* _Task statement_
Verbatim repeat, images excluded. Give each entry again as written.

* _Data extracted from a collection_
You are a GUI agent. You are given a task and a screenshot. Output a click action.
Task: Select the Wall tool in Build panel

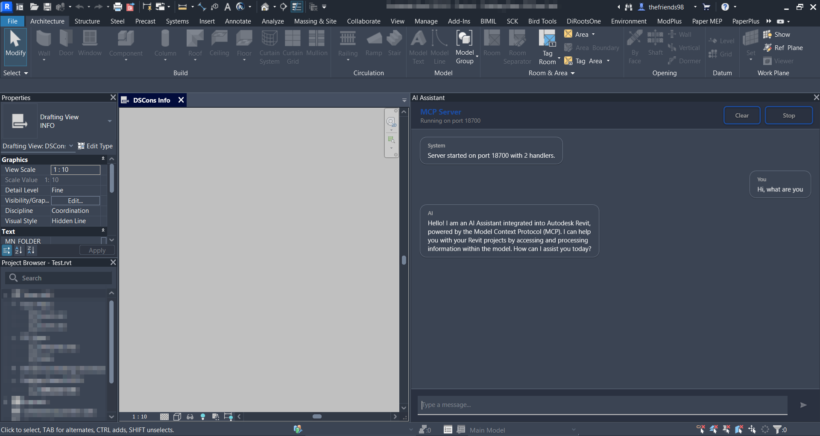[44, 45]
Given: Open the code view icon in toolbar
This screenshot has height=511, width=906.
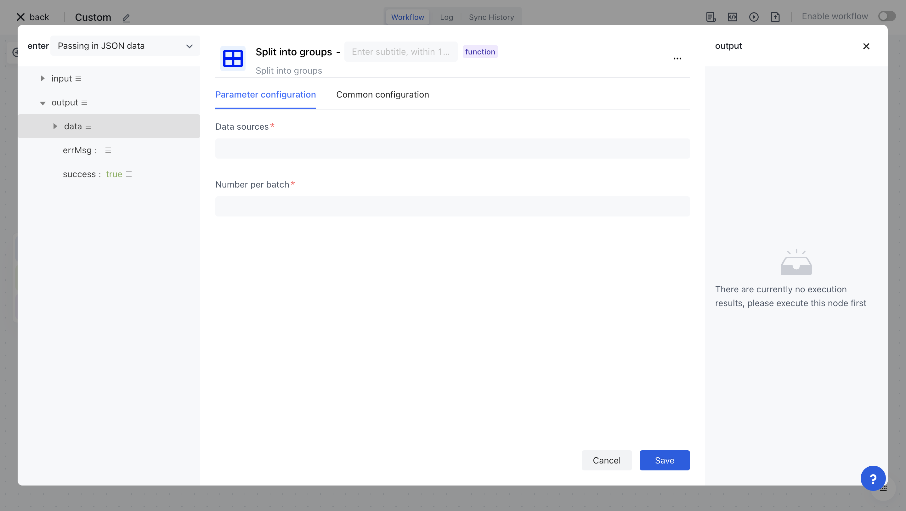Looking at the screenshot, I should click(x=732, y=17).
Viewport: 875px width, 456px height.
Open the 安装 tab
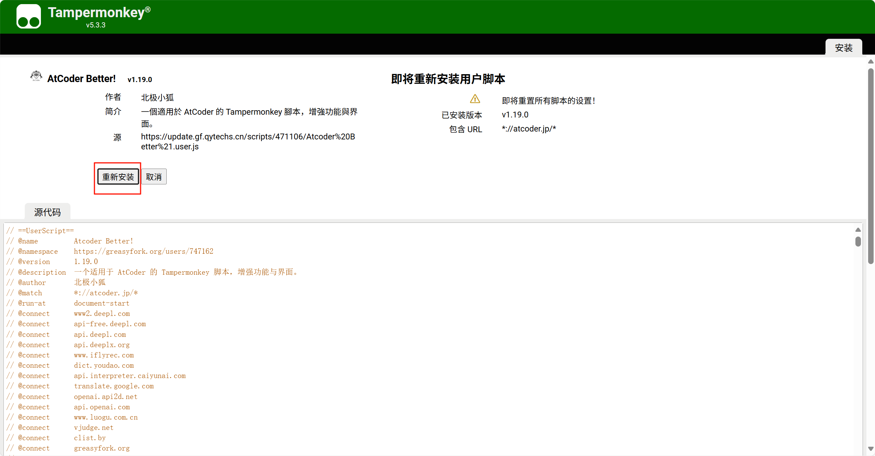point(843,47)
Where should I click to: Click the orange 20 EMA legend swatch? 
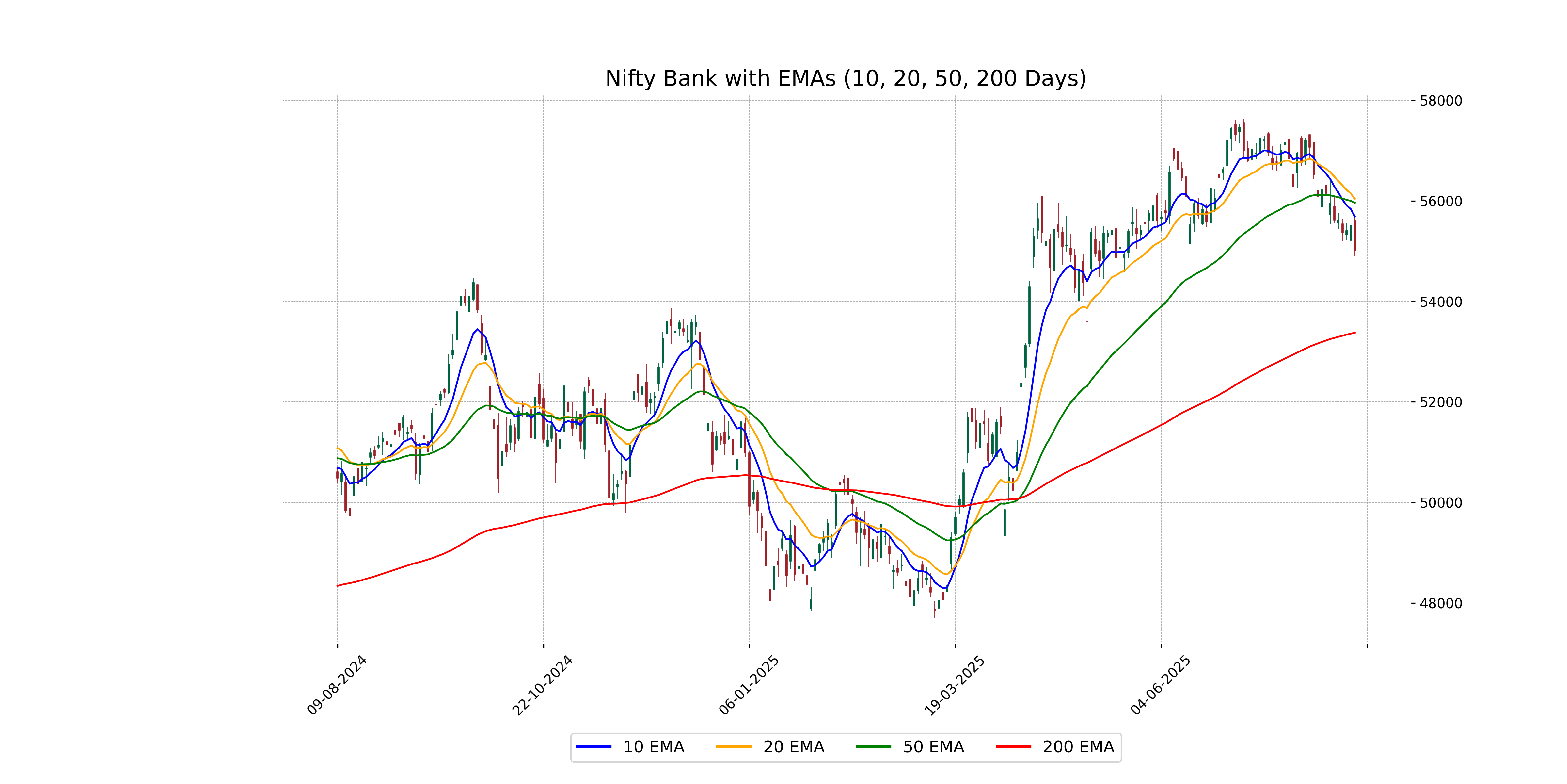point(734,747)
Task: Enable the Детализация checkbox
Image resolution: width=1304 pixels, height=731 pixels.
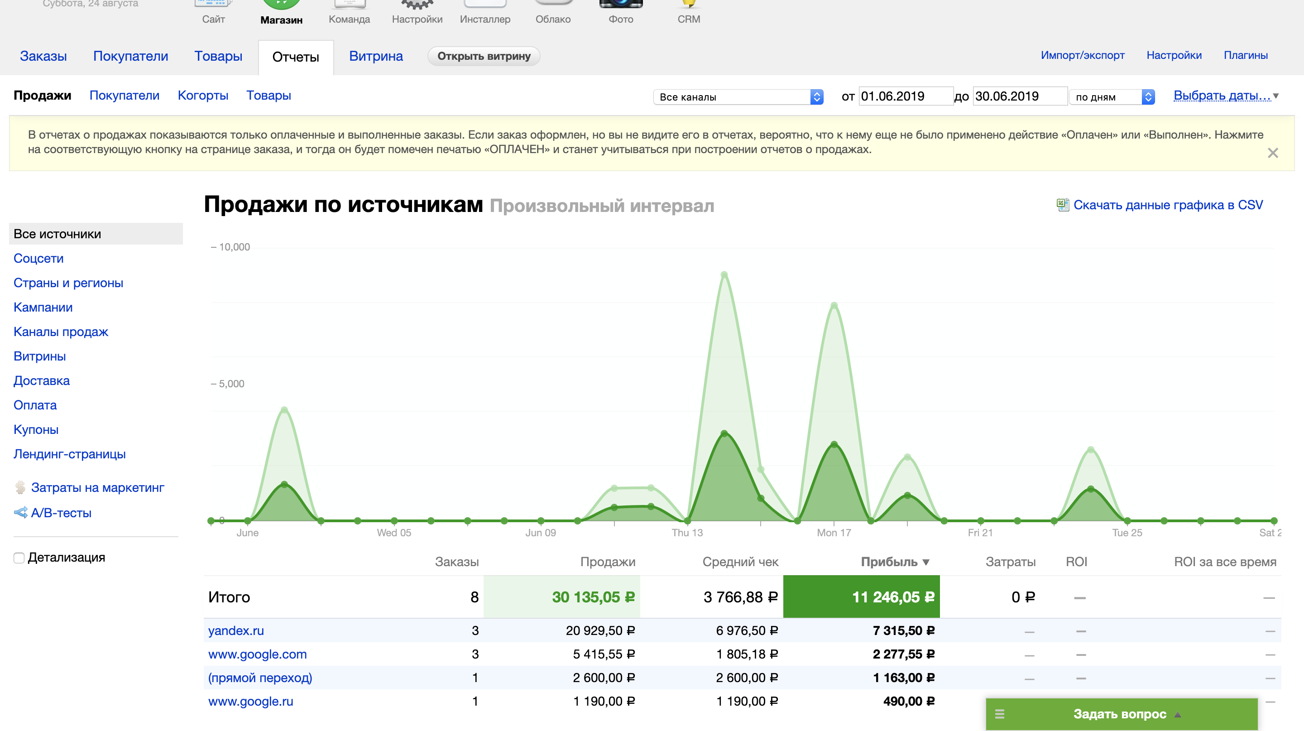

* _Completed task_
You are a GUI agent. You are given a task and a screenshot. Output a click action.
Task: Select the Wall tool in Build panel

[44, 45]
Given: Open the code view icon in toolbar
This screenshot has height=511, width=906.
Looking at the screenshot, I should click(x=732, y=17).
Viewport: 875px width, 456px height.
Open the 安装 tab
point(843,47)
Where should I click to: Click the orange 20 EMA legend swatch? 
point(734,747)
Task: Enable the Детализация checkbox
Image resolution: width=1304 pixels, height=731 pixels.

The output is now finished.